The Art of Androgyny
The element of Androgyny has been featured in many of the menswear collections presented thus far this week. Androgyny dominated the exciting collection at Wood House. Kimono tops, high-waist cropped trousers, robe-like duster coats and waist-belted bottoms were a few of the highlights from the ss17 collection. The brand went so far as to include looks where scarves were tucked into fedoras, giving the illusion that the male models had long, bone-straight hair.While it’s not likely that many of these complete looks will be worn in everyday life, their influence will undoubtedly creep into the wardrobes of many style savvy men everywhere.

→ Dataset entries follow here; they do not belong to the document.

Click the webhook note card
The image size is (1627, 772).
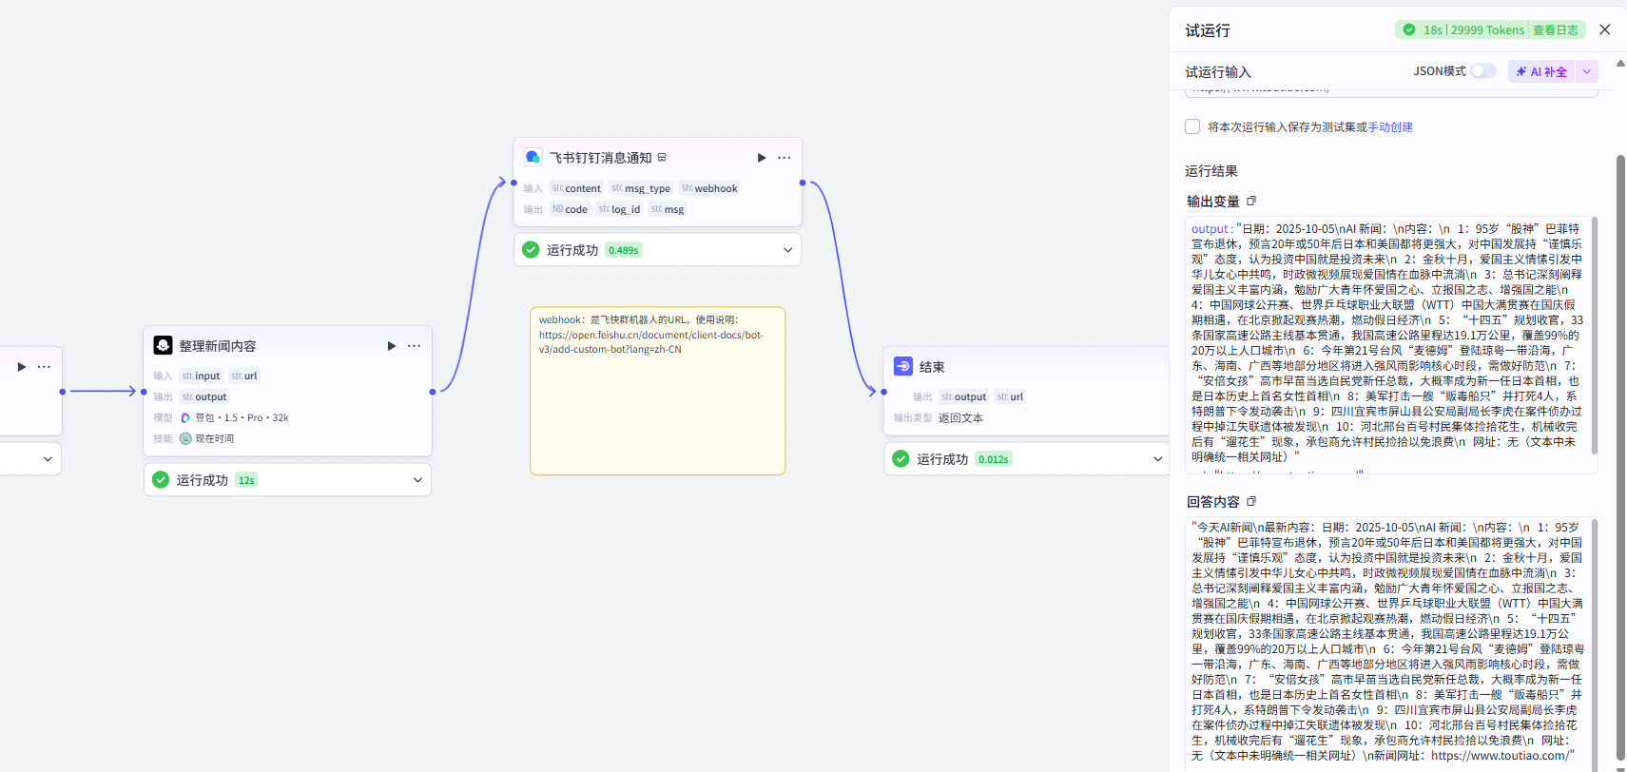coord(657,391)
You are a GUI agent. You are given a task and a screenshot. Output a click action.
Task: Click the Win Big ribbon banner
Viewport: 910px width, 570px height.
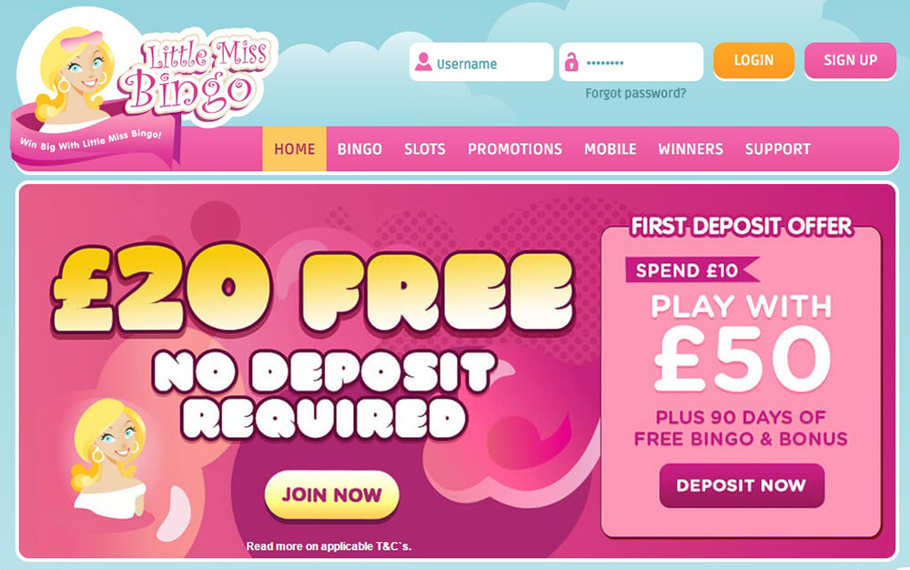(93, 140)
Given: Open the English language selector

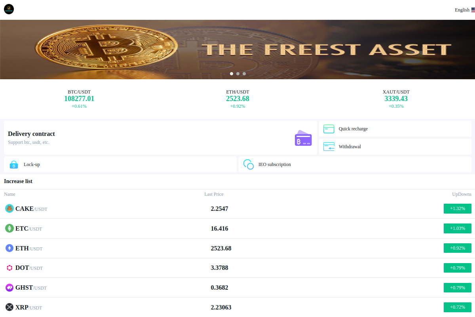Looking at the screenshot, I should click(465, 10).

In New York, where heartier fabrics reigned supreme,menswear designers decorated their creations with geometric prints and landscapes.
Designer David Hart’s collection featured more settle prints that were practical and gave us the feeling of resort wear. The Severna Park native’s nod to the 1960s California surfer era included bamboo prints, surfboard motifs and airbrushed beach landscapes.
50 Shades of Blue
Blue was everywhere in New York. From the blue seersucker suits at Max ‘n Chester to an over-sized blue, white and orange layered ensemble at Wood House — blue was in abundance.
Perry Ellis probably had more blue garments present than any other designer that’s shown thus far this season. There were a plethora of shorts in assorted shades of blue; a multicolored, lightweight knit jumper that was anchored by blues; and several blazers and dress pants in blue. Every piece from the collection is practical and wearable, which will likely appeal to the widest base of customers.
Michael Bastian’s jazz-inspired collection was filled with a bevy of blue. The color was used as a pop when he incorporated a button-up with a khaki blazer or white seersucker jacket. He also used it as a focal point with a navy sweater adorned by a golden trumpet and with a number of sport coats, which could either be dressed up or worn casually.
Fiitted Suits? Those are now considered a thing of the past in the world of menswear.
We first spotted the trend during the European shows. There were the oversized grandfather coats that practically swallowed models at Balenciaga. Hood by Air offered up a number of loose-fitting, shapeless frocks. And Balmain peppered its collection with looser — yet still tailored — garments. Raf Simons and Christopher Shannon showcased pants so large they might as well have had their own gravitational pull.
In New York, it was more of the same. Perry Ellis matched looser outwear with more fitted pants, shorts and shirts for a winning contrast. Most of the collection including everything from shirts to pants at Wood House was flowing and loose.